T’en avais trouvé un, moi je n’avais pas le temps de le visiter. T’étais allé le voir tout seul. Je t’avais fait confiance. Le quartier était différent et l’ambiance aussi. La première fois que j’ai vu le logement était le jour de notre déménagement. Je vais t’avouer que j’ai eu peur qu’on se plante. Et si je ne l’aimais pas? Et s’il ne convenait pas? Finalement, t’avais raison. Je ne l’aimais pas; je l’adorais. Des plafonds super hauts, une bibliothèque encastrée, des portes françaises, la plus belle cuisine du monde et des électro neufs.

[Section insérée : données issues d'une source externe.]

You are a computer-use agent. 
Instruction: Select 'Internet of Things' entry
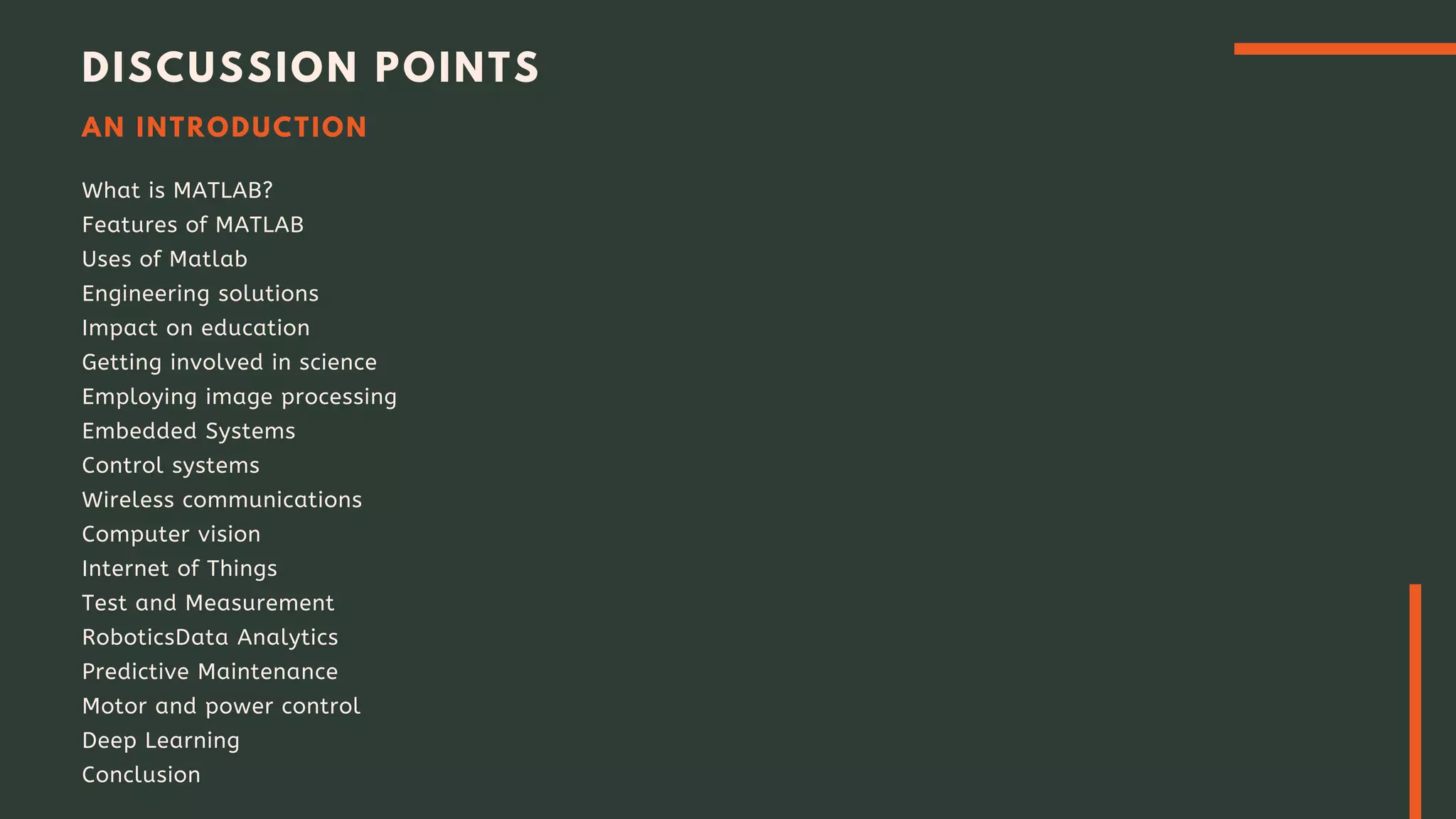point(179,569)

On devait sous-louer notre appartement de la rue d’Iberville. Comme dirait l’autre, ça urgeait. On n’aurait pas eu les moyens de payer deux loyers. J’étais allée au Dollarama acheter de la déco quétaine. Ça avait fonctionné. On l’avait loué. On avait fait des boîtes en deux jours et ma mère était venue avec la remorque qu’elle avait louée. Le temps d’un avant-midi, nous étions rendus ailleurs.

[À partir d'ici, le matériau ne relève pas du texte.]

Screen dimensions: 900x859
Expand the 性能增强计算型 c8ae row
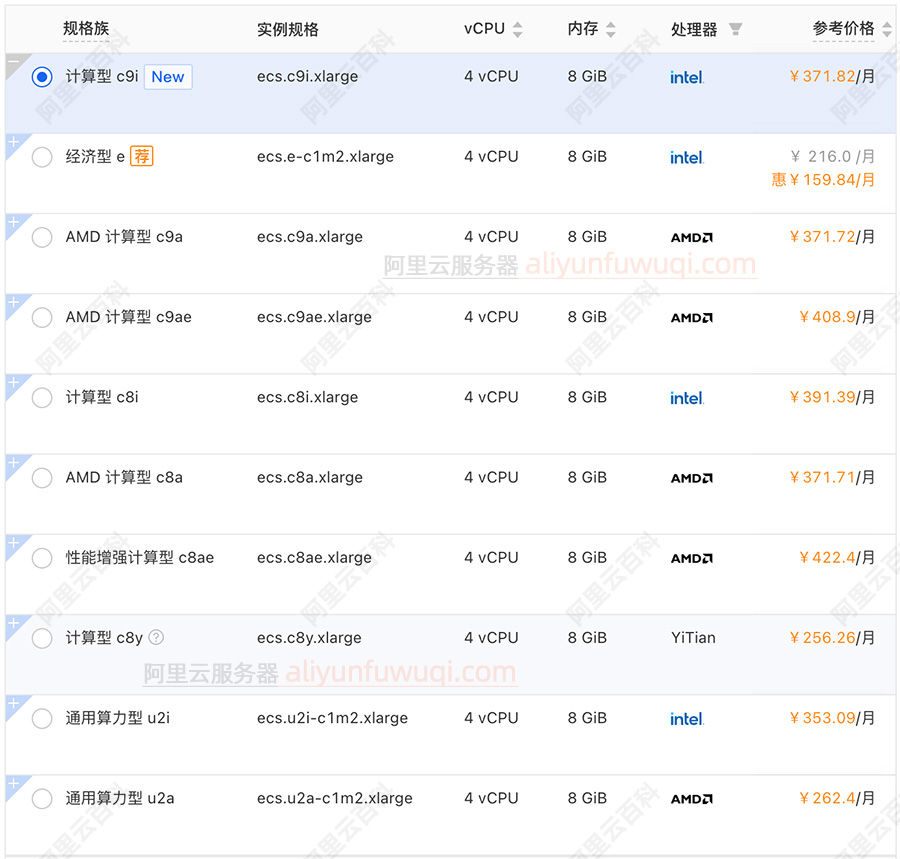point(12,543)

Nous n’avions pas grand-chose de plus, t’sé. Les mêmes meubles laids IKEA. Toujours pas de divan (on l’avait laissé là-bas). Toujours pas de télévision. Toujours pas de base de lit (on avait jeté celle du IKEA entre temps). Toujours pas de commode. Mais on respirait. L’été a passé, l’université a recommencé. Tranquillement, on s’est installés. On s’est créé d’autres souvenirs. On est allés visiter un artisan. On lui a acheté une base de lit et une table de cuisine en bois massif faits à la main. On a ramassé un divan en parfait état sur le bord du chemin. On a aussi ramassé une belle commode en bois sur le bord de la même rue.

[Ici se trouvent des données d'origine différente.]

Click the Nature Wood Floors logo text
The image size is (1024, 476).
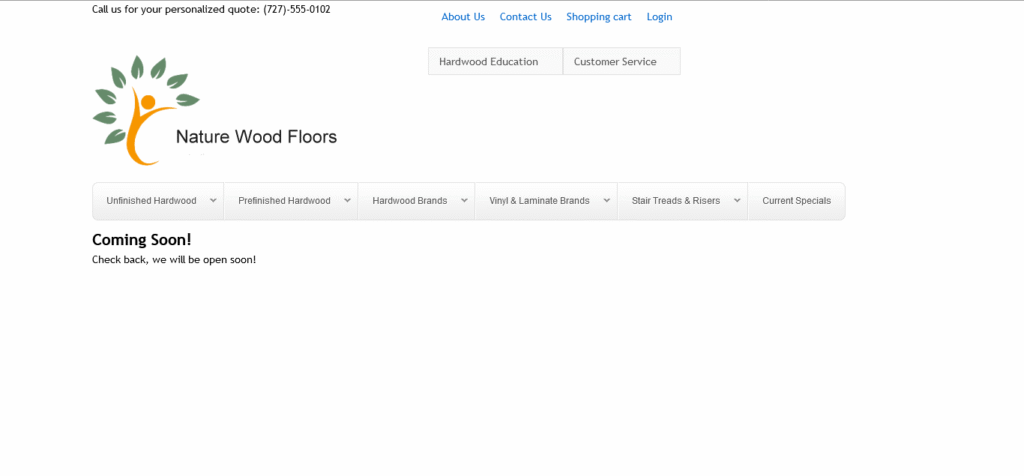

On a placé les blocs de notre vie, morceau par morceau, question de s’inscrire dans la durée et non dans l’éphémère. On a un balcon plus grand, beaucoup plus grand. On a même une table et deux chaises pour les soirées où on se couche tard. On est de mieux en mieux.
Ah, il y a aussi une pièce de plus. La chambre de notre fils. Celui qui s’en vient dans trois mois. Déjà? Et oui, déjà. Encore là, les gens nous disaient qu’on allait se planter. Qu’il fallait suivre les étapes. Il faut croire qu’ils avaient tort, car on est toujours là malgré les remises en question que ça a suscité. Il faut croire qu’on n’est pas experts dans l’art de prendre notre temps. On fait tout à l’envers. Nous, on veut se marier dans neuf ans, quand ça fera dix ans qu’on est ensemble. Pas avant. On veut voir jusqu’à quel bout de chemin on peut aller.
On n’a jamais eu de plan tous les deux, sauf celui de rester ensemble le plus longtemps possible.